I can’t get enough of them. It began last year during a particularly slow revision day. I filled in a Myers-Briggs personality test to find out what “personality type” I was of the 16 choices. I got ENFP, otherwise known as “The Inspirer”. “Wow,” I thought to myself, “that’s a cool name”. I read the strengths and thought “Hey I sound great!” and read the weaknesses and laughed, rolled my eyes and shook my head. “That’s so me!” I thought, “I do get bored easily!” That was my first hit, my first taste. The first time I felt that sense of affirmation. Of validation.

From then on, I was completely and utterly hooked. I did more Myers-Briggs tests and got the same result over and over again.
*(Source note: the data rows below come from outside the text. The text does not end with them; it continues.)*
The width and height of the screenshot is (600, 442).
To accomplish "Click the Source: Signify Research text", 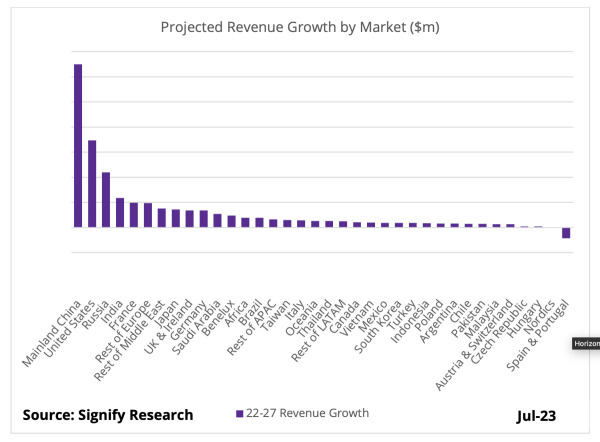I will (x=108, y=415).
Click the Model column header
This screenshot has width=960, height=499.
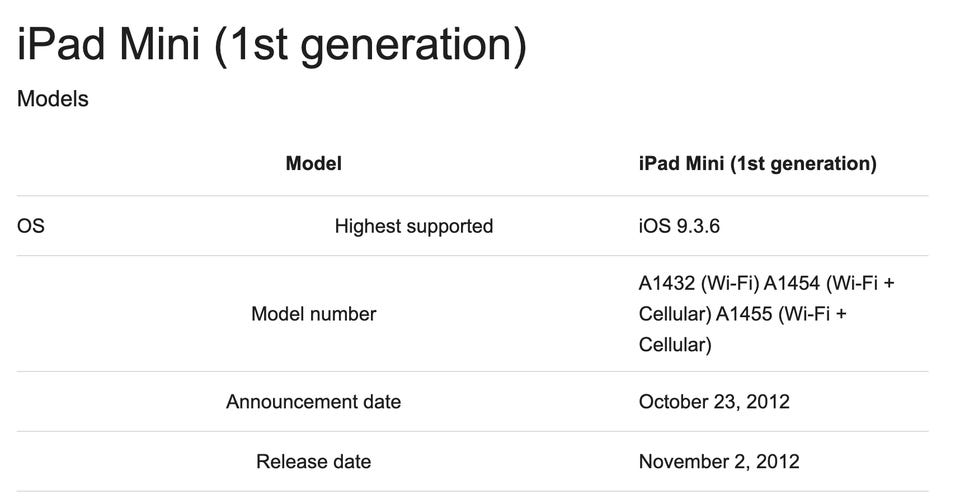click(x=313, y=163)
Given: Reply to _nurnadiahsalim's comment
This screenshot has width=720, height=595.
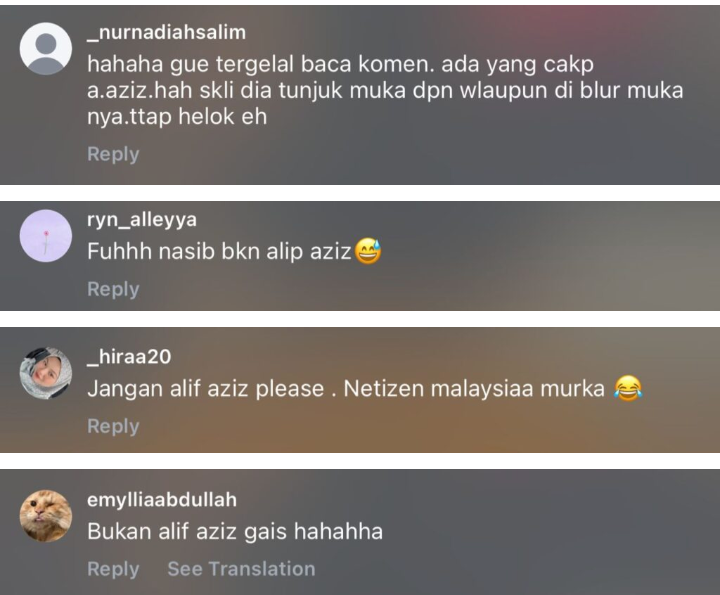Looking at the screenshot, I should 113,154.
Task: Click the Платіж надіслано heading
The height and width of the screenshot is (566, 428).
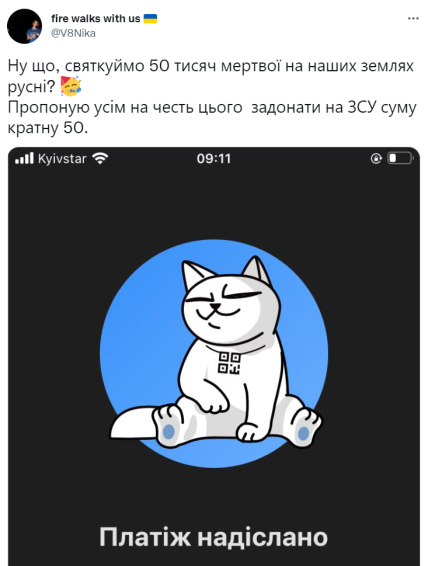Action: 214,537
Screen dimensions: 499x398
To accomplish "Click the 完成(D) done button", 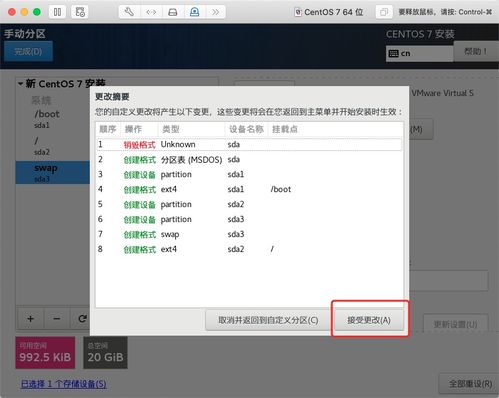I will [28, 51].
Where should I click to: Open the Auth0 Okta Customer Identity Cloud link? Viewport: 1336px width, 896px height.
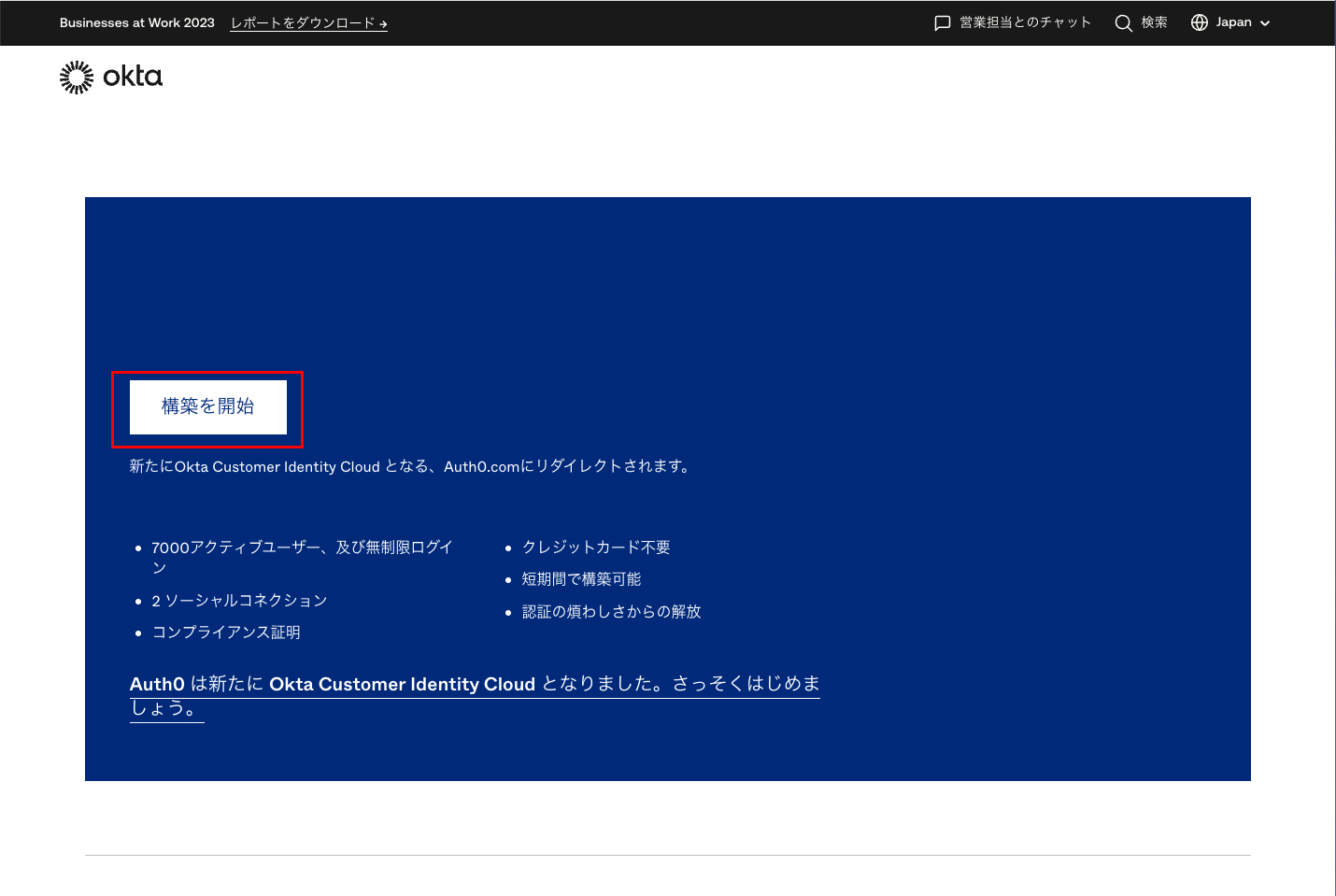tap(474, 695)
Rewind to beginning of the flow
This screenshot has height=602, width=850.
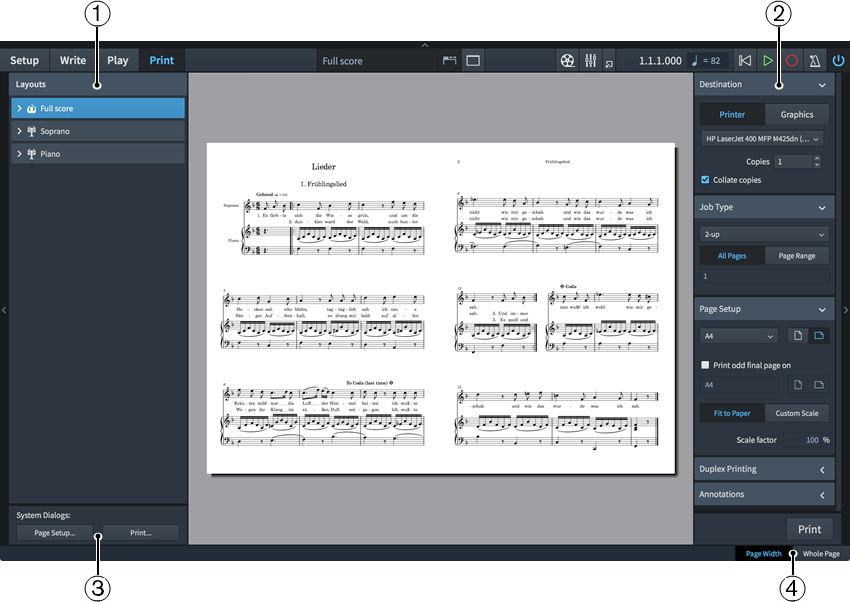click(x=744, y=61)
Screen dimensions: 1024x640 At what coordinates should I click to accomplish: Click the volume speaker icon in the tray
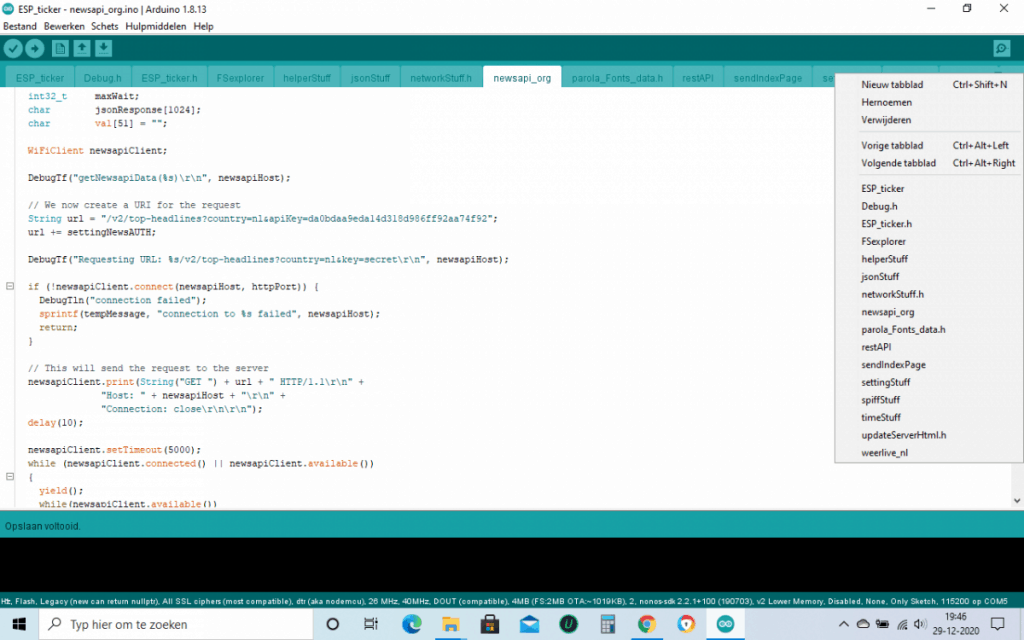coord(919,623)
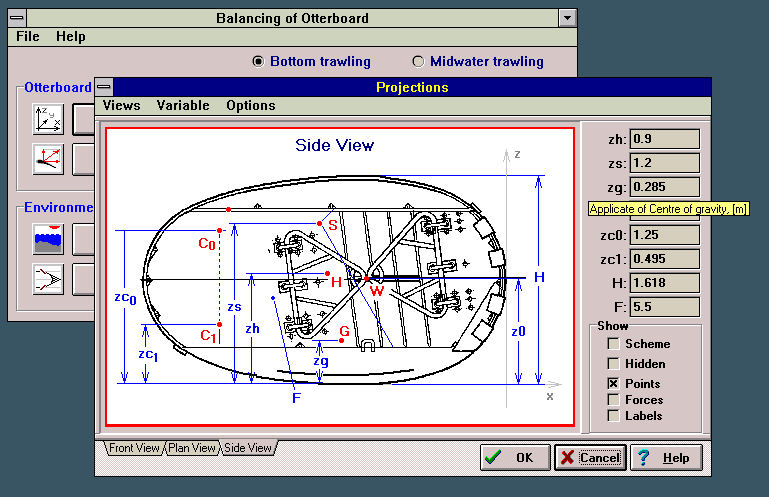Click the main window title bar down arrow
This screenshot has height=497, width=769.
[567, 18]
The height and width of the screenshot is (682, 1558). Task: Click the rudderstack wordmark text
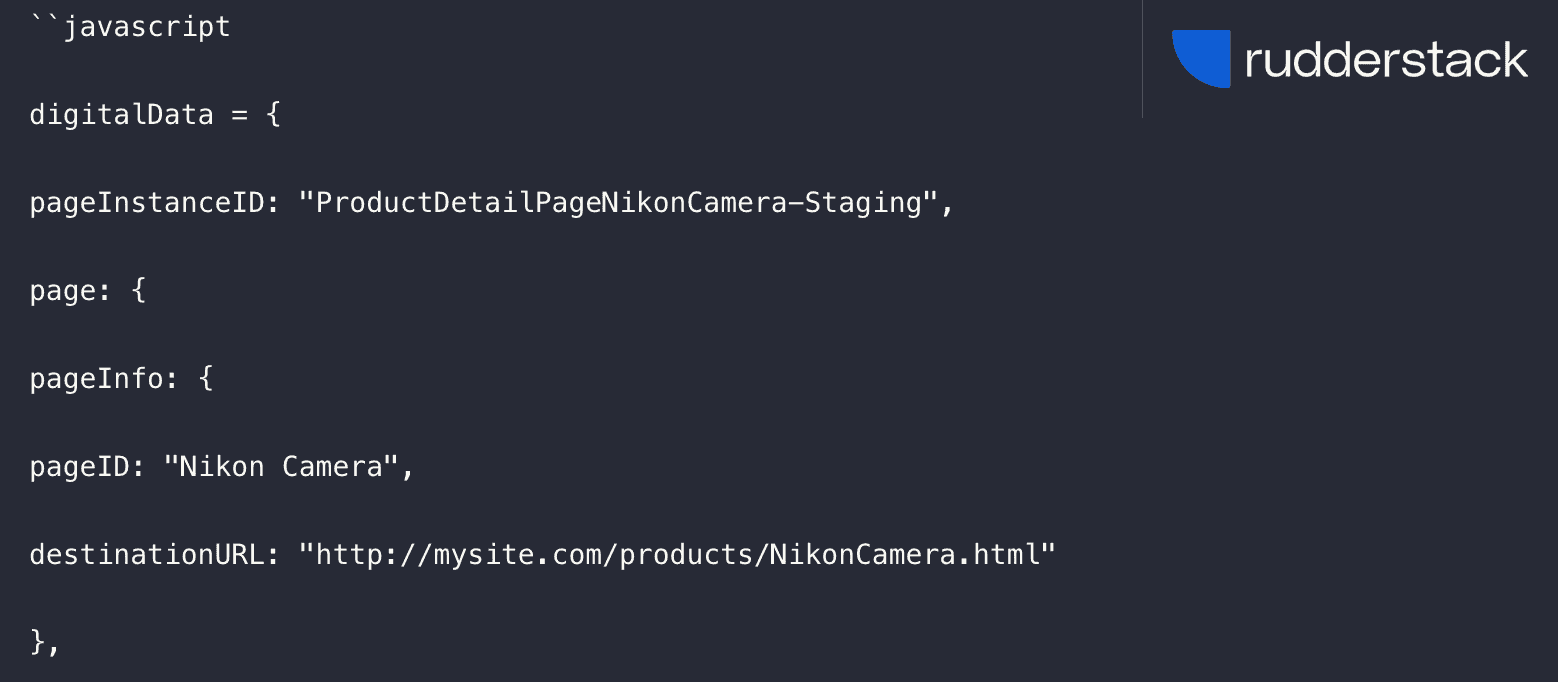pyautogui.click(x=1386, y=60)
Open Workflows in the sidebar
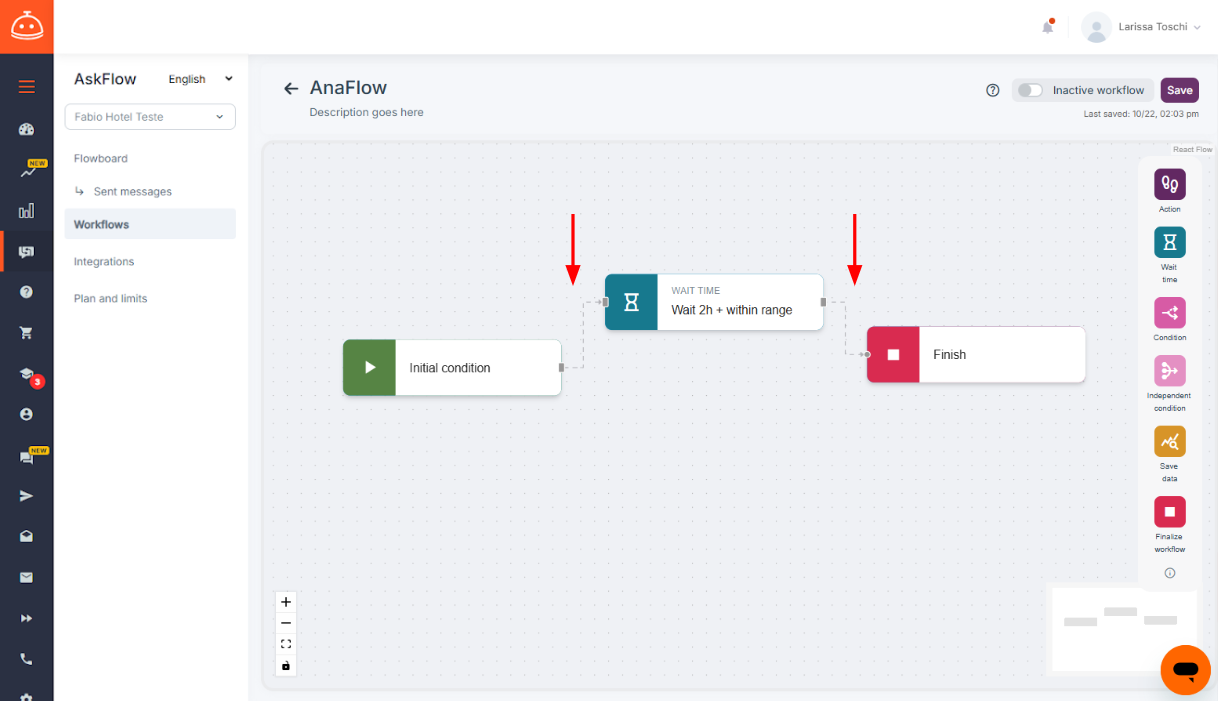 150,224
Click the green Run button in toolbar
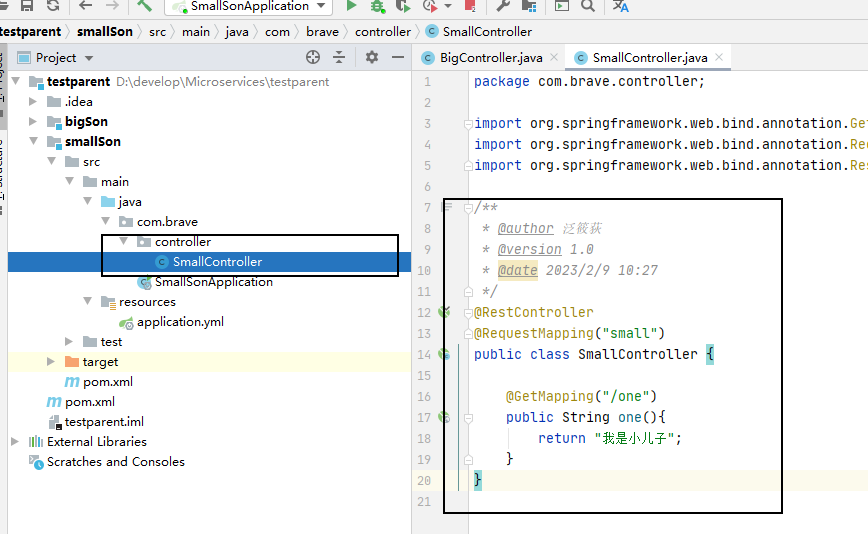This screenshot has height=534, width=868. [x=351, y=6]
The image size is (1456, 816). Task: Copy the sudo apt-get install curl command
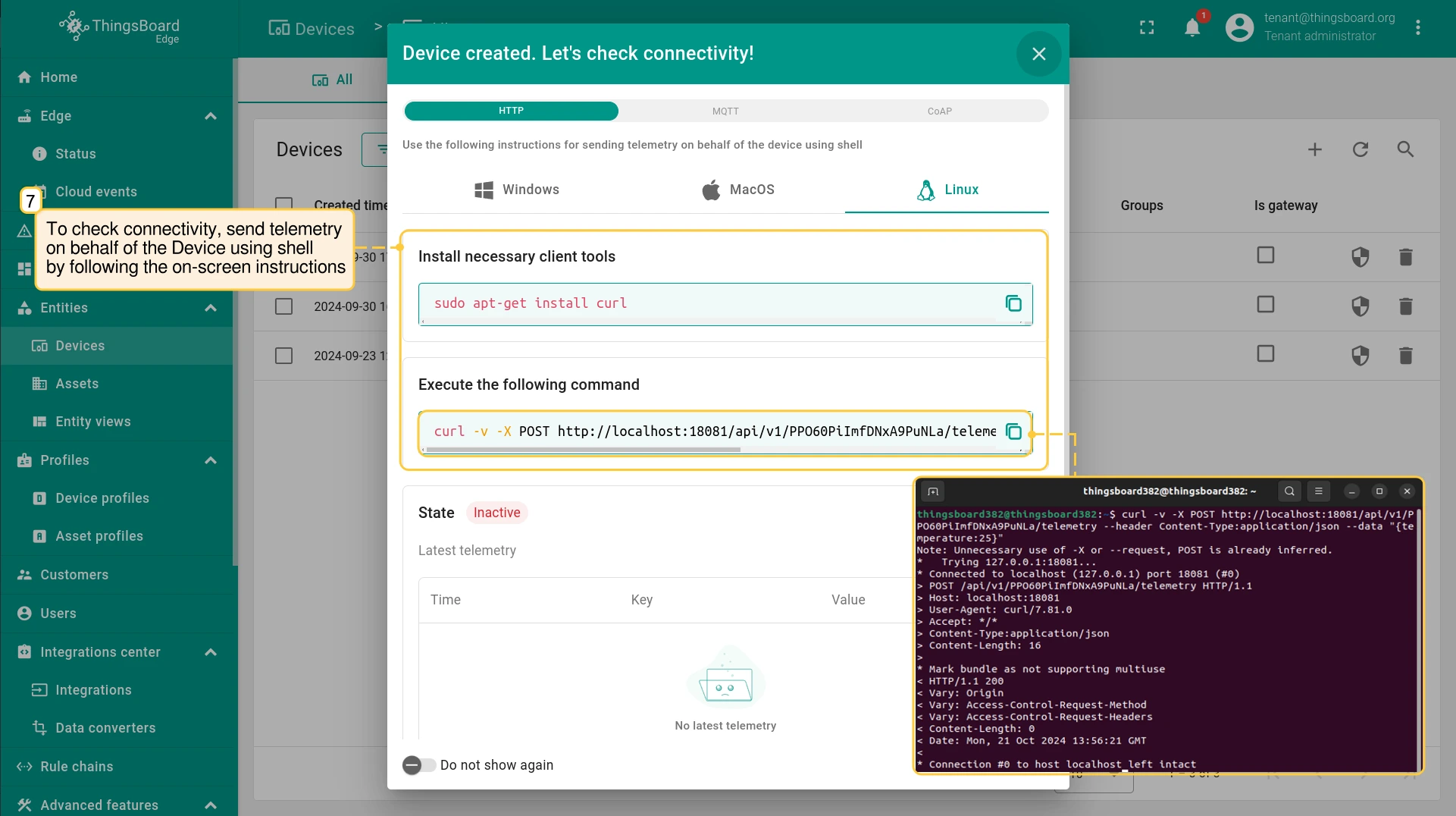click(1013, 303)
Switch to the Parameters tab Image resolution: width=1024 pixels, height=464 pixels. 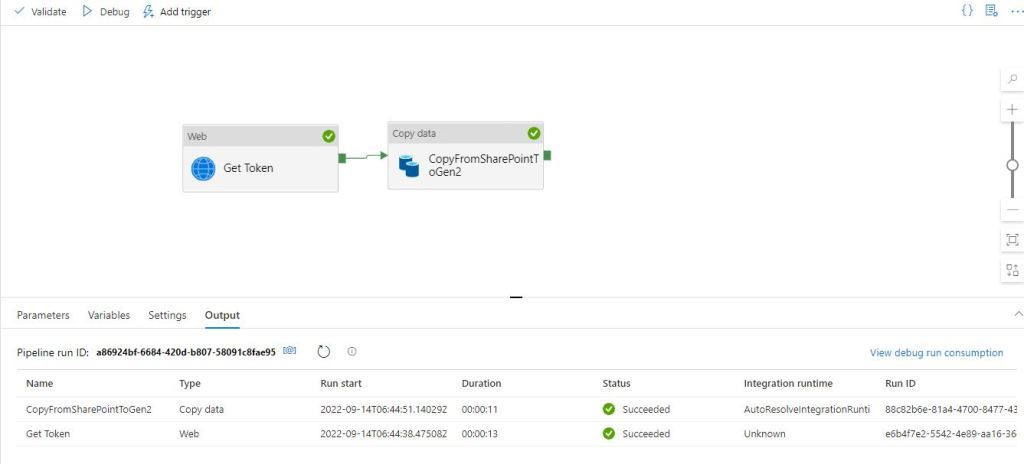click(x=43, y=315)
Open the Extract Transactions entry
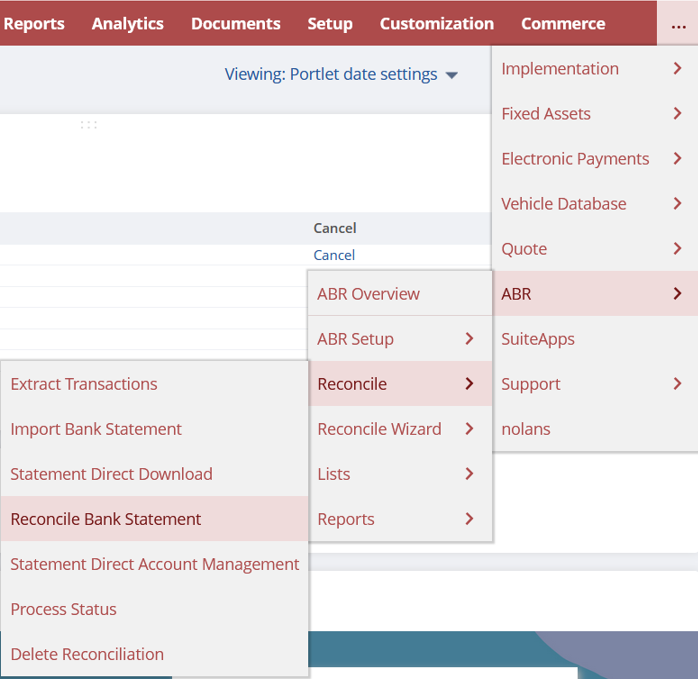698x679 pixels. tap(84, 384)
I read some of the forums about how to “grow” as an ENFP and “conquer your weaknesses”. I looked at inspirational quotes and the list of famous ENFPs. Some such as Aldous Huxley, Kurt Vonnegut and Gaddafi are heroes of mine. Those halcyon days were beautiful: I just experienced so much life-affirming wonder that I didn’t realise what I was doing. How dangerous it was. But, as with all addictions, shit began to get real (so to speak).

After a while, the googling of “ENFP male”, “ENFP in relationships” and “how to be a good ENFP” was no longer enough. It left me feeling empty. Hollow. Like having sex with someone you don’t love, I needed more. So, I began to get more leftfield. It began with my doing a “What Game of Thrones house would you be in?” and I got House Tully. House Tully. So, I did it again. I got House Targaryen second time round. Elation turned to inconsolable despair when I realised Emilia Clarke was now out of bounds. Or was she?

Feeling buoyed by the fact that I was a dragon, I did some more. I did “What type of drink are you?” and got a pint of Guinness. A pint of Guinness?! I’m not even Irish. I wanted more. More tests. More! Then a real low-point occurred: I did “What House in Harry Potter would you be in?” and my results were unimaginably bad. Hufflepuff. Fucking Hufflepuff. This nadir wasn’t aided by the fact that word got out and I lost many friends. Why would people want to hang around with someone in Hufflepuff? I couldn’t blame them for their disdain. At this point I should’ve turned back. Stepped away from the abyss. But I didn’t. I pressed on.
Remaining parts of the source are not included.